E. Overduyn-Heyligers: Als de Sennah's bloeien Den Haag, 1924 (eerste dr. 1910)
[13:]
HOOFDSTUK II MOONAH
Beneden, aan den waterkant, waar lichtbruine grond aangeslibd, den grasbegroeiden oever verlengde tot een dorre landtong, bleef Djójó staan. Hij hoorde het geplas van badende kinderen, die stoeiden een eind verder in de rivier. Eiken middag zag hij naar hun gespeel, naar de kleine mollige kindertjes met hun dikke rijstbuikjes, als zij elkaar met water gooiden, tot het hoog opspatte in het rond en ze dan wegtuimelden omlaag; en op grooten afstand proestend en snuivend weer opdoken, met lichte handbeweginkjes zich bovenhielden, in den snellen stroom, die den tandjong omspoelde met rythmisch geklots. Kinderlijk blij stond zijn jonge gezicht, ging hij op in hun spel. En als hij even had toegezien, zette hij vlug de blikken neer, legde er hoofddoek en gordel op, en zoo met het korte katoenen broekje, dat hij aan nat worden waagde, Het hij zich zakken, geleidelijk, tot 't water bijna
[14:]
aan zijn lippen reikte, om met forschen zwaai van zijn armen weg te zwemmen en groote kringen om zijn bruine lijf uitcirkelden. De kinderen schoten op hem toe, en te zamen werkten ze tegen stroom op, tot ze, doodmoe, zich op den rug lieten drijven stroom-afwaarts, terug naar den tandjong. 'n Enkele maal voegden zich nog anderen bij hen.
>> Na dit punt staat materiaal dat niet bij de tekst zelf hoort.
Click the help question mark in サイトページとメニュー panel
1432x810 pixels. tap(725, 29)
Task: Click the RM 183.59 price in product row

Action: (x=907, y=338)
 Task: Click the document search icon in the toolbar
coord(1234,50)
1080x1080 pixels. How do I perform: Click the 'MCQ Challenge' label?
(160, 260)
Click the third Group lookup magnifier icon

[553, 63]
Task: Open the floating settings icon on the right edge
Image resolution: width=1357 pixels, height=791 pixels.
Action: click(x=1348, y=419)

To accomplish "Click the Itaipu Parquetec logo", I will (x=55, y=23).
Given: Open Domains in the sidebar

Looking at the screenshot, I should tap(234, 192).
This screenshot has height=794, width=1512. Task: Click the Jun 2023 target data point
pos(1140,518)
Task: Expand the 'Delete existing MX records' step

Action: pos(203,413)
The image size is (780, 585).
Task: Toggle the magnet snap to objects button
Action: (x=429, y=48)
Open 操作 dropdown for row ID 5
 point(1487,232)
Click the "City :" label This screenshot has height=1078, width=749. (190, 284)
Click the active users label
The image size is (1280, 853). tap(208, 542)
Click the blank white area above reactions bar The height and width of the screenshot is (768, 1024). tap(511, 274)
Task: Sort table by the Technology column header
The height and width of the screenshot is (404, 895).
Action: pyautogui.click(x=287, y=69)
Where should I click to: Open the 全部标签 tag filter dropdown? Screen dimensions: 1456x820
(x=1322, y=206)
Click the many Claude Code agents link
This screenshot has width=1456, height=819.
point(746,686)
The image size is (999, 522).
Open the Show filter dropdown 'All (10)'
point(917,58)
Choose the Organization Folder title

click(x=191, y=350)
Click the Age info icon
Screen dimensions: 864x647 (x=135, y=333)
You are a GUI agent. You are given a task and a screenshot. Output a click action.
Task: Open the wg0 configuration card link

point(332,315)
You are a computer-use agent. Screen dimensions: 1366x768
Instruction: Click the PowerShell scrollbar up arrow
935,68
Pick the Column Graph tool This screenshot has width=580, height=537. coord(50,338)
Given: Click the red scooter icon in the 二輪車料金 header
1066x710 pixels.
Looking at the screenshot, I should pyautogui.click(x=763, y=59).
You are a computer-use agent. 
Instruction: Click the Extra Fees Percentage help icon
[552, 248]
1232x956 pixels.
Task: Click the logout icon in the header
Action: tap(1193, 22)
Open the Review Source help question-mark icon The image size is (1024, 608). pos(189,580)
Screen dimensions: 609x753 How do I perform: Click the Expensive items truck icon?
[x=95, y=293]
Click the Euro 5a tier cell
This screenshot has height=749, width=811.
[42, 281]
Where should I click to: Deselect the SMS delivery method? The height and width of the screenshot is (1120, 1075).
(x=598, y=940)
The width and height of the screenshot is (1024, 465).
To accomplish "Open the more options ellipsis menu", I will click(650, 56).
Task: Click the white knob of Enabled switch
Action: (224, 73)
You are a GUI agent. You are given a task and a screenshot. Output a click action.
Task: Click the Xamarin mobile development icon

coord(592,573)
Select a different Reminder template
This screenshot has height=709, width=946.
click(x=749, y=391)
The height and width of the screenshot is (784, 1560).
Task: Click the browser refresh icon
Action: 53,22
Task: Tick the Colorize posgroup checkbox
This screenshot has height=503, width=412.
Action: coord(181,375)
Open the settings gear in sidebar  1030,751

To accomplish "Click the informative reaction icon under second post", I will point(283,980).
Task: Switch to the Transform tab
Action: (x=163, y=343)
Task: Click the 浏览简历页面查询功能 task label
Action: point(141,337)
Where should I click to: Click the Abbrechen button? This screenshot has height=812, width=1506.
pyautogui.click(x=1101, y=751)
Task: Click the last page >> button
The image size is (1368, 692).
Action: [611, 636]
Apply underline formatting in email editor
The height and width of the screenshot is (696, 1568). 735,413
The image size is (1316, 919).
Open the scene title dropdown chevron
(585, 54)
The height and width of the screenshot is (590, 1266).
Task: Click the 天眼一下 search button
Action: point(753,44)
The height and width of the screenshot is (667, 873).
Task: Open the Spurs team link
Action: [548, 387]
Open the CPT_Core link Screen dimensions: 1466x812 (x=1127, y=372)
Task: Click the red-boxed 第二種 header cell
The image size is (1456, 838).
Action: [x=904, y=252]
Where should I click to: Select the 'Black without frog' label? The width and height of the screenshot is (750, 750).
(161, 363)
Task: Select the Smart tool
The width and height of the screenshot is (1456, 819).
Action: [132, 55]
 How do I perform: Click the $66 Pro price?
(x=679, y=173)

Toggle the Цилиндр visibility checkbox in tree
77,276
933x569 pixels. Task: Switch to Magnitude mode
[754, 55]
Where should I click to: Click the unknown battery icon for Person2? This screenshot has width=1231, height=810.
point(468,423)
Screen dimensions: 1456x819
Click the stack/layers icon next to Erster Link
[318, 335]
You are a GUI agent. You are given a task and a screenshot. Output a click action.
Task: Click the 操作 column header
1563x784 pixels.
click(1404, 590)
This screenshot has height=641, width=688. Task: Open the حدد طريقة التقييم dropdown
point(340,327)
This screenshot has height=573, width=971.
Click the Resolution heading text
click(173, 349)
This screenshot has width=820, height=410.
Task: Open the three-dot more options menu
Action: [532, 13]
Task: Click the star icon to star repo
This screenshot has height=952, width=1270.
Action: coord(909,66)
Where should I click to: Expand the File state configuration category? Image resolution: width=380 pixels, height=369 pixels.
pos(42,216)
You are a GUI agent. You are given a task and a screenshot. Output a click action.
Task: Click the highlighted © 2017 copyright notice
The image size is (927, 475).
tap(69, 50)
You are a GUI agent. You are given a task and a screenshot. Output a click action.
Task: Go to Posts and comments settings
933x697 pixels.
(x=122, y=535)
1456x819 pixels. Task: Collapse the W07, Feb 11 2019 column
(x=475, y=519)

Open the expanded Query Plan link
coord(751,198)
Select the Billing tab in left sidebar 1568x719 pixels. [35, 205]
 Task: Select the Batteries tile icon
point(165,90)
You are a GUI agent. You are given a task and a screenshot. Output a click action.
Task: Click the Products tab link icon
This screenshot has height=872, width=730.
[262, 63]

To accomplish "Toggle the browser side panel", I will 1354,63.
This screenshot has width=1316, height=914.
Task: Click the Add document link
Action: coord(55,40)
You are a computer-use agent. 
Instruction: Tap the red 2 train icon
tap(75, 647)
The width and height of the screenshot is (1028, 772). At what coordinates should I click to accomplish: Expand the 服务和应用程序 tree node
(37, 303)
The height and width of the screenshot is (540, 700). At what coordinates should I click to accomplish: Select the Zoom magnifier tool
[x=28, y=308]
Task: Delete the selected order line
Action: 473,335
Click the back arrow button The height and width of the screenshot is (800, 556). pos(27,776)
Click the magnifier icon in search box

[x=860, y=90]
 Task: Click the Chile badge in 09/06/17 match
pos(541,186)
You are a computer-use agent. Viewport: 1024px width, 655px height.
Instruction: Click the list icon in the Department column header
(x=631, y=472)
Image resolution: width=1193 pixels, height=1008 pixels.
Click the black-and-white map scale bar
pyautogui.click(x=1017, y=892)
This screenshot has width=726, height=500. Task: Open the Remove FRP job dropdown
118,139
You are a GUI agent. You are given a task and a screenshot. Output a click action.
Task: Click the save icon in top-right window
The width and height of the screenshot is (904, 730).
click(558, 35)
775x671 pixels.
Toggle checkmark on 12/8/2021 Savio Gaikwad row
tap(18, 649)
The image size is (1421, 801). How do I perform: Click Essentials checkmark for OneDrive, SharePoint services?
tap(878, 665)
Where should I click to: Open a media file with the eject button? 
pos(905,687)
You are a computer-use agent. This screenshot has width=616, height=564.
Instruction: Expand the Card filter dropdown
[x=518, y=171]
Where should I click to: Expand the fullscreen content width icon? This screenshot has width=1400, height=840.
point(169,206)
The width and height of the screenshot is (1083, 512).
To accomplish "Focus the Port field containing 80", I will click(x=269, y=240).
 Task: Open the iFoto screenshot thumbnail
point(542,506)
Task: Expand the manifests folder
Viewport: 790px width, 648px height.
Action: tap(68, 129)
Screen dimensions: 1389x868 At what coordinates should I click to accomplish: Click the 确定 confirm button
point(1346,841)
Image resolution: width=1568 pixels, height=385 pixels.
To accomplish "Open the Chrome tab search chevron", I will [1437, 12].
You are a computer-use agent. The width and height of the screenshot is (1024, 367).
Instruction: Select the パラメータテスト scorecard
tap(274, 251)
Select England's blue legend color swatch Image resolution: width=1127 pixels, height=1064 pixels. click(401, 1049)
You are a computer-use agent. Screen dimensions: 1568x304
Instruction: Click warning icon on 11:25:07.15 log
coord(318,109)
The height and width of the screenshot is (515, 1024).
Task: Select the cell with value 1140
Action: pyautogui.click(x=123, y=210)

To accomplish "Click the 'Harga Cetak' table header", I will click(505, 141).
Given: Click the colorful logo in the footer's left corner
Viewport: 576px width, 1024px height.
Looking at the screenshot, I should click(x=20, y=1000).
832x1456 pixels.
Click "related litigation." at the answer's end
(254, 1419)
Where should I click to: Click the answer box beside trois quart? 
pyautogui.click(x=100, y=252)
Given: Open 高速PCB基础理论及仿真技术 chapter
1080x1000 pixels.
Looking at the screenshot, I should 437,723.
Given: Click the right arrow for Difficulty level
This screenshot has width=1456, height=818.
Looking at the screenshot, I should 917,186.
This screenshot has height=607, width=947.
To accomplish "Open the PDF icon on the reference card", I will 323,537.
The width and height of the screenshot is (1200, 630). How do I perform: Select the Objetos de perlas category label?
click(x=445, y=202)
Ook kwamen er wel met een prauw aanvaren, pagaaiend langs het oeverriet, tot zij bij de landtong waren. Daar wierpen ze de riemen in de prauw en sprongen omlaag in het hoogopspattend water. Eiken middag bekroop Djójó de lust deel te nemen aan het jubelend kinderspel, zag hij met begeerige oogen naar het lokkend gedein van het lauwwarme water, Nu ook liet hij zich gaan in beschouwing van het dartele stoeien. Wel had hij ook nu al reeds te veel tijd verloren vandaag; maar hij bezweek al droomend voor de verleiding, dook rap onder, in zaligheid zich voelend omstreeld door de zachte kabbeling, die prikte op zijn huid; hij wentelde en tierde in het lekkere water. Even liet hij zich drijven, knipte tegen de felle zon, die zengend neerscheen op zijn hoofd, dan nog één dompeling, en hij zwom naar den kant.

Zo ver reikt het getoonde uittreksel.